TASK STATEMENT
Reproduce the listing starting at the line containing "Image resolution: width=2576 pixels, height=784" and ending at the line containing "What do you see at coordinates (1370, 574)", putting "grammar check" in place of "spell check" and changing nothing else.
◇ ◇ ◇ ◇ ◇ ◇ ◇
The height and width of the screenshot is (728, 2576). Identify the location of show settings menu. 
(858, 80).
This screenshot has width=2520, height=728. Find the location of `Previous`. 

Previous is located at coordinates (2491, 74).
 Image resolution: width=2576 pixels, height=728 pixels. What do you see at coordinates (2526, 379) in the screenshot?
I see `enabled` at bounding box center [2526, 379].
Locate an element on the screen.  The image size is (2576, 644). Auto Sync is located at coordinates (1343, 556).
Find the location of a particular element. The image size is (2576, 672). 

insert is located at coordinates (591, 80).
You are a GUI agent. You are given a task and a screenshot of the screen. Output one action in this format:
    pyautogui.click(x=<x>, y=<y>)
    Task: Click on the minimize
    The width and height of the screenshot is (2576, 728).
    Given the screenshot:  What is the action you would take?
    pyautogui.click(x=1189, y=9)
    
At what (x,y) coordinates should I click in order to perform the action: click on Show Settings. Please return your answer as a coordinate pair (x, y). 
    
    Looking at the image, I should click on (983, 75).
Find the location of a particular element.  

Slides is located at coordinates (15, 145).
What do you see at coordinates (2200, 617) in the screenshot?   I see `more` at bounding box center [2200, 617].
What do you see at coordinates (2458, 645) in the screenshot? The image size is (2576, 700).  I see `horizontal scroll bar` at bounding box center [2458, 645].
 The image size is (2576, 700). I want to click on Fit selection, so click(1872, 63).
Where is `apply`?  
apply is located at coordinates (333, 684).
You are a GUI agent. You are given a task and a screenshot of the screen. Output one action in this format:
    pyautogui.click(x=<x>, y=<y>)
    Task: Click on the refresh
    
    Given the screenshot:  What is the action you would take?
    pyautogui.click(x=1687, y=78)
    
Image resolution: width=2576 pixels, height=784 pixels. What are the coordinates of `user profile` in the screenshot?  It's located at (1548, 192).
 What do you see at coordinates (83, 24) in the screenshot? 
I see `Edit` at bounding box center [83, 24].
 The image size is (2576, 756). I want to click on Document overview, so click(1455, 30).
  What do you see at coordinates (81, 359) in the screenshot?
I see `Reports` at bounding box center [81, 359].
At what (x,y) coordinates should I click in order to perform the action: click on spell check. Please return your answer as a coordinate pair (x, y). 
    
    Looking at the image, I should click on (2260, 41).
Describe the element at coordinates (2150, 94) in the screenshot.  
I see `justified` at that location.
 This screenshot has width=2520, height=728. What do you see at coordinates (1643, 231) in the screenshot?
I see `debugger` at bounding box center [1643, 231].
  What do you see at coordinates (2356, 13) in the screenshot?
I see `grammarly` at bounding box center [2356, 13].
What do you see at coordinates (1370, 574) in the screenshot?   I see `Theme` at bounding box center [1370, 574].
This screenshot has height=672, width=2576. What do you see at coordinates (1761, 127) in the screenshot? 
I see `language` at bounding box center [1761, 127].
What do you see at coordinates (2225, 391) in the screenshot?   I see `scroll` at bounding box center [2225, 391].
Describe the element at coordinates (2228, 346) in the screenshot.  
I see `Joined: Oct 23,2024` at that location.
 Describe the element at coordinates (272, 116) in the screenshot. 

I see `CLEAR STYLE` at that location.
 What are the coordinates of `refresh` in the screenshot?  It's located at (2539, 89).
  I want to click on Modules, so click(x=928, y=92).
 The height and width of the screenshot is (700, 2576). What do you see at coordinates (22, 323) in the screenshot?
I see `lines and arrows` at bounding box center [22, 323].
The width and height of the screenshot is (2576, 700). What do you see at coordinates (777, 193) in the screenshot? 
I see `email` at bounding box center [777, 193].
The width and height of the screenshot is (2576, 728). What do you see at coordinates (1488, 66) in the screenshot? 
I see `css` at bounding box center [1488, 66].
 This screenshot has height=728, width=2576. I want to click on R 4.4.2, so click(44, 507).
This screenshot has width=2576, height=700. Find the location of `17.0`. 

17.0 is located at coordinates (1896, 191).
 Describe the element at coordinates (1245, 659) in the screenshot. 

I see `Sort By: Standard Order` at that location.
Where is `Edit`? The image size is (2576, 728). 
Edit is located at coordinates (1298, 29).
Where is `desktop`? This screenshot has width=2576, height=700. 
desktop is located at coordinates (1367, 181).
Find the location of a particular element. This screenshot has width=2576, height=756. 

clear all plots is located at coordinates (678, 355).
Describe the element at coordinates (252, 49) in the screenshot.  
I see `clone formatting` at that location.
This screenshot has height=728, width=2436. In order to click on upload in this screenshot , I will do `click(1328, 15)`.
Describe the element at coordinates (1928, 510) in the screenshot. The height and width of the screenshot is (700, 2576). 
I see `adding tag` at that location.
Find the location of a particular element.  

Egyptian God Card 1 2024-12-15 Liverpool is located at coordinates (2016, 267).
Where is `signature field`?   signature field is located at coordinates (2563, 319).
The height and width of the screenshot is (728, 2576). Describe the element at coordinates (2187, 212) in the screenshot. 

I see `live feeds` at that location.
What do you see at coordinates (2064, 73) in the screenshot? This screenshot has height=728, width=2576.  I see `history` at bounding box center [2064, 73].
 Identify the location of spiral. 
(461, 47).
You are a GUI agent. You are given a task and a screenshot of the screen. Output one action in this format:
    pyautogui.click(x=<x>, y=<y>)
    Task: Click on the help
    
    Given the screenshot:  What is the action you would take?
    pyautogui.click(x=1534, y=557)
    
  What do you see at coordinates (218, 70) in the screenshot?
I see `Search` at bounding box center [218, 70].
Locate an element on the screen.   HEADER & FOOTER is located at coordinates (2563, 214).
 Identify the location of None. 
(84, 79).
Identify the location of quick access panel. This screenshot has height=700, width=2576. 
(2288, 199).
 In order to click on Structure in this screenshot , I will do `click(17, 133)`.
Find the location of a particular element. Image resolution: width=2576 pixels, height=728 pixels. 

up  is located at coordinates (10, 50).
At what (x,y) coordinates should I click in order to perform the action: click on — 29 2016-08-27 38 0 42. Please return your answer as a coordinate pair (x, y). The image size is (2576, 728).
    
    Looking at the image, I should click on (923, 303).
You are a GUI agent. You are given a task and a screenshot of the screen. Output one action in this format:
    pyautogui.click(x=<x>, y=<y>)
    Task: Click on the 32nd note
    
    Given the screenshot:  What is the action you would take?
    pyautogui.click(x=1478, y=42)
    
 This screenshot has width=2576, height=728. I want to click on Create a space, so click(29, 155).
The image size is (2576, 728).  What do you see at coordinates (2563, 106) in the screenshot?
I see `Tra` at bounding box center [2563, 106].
◇ ◇ ◇ ◇ ◇ ◇ ◇
EXPECTED ANSWER
Image resolution: width=2576 pixels, height=784 pixels. What are the coordinates of `user profile` in the screenshot?  It's located at (1548, 192).
 What do you see at coordinates (83, 24) in the screenshot? 
I see `Edit` at bounding box center [83, 24].
 The image size is (2576, 756). I want to click on Document overview, so click(1455, 30).
  What do you see at coordinates (81, 359) in the screenshot?
I see `Reports` at bounding box center [81, 359].
At what (x,y) coordinates should I click in order to perform the action: click on grammar check. Please return your answer as a coordinate pair (x, y). 
    
    Looking at the image, I should click on (2260, 41).
Describe the element at coordinates (2150, 94) in the screenshot.  
I see `justified` at that location.
 This screenshot has width=2520, height=728. What do you see at coordinates (1643, 231) in the screenshot?
I see `debugger` at bounding box center [1643, 231].
  What do you see at coordinates (2356, 13) in the screenshot?
I see `grammarly` at bounding box center [2356, 13].
What do you see at coordinates (1370, 574) in the screenshot?   I see `Theme` at bounding box center [1370, 574].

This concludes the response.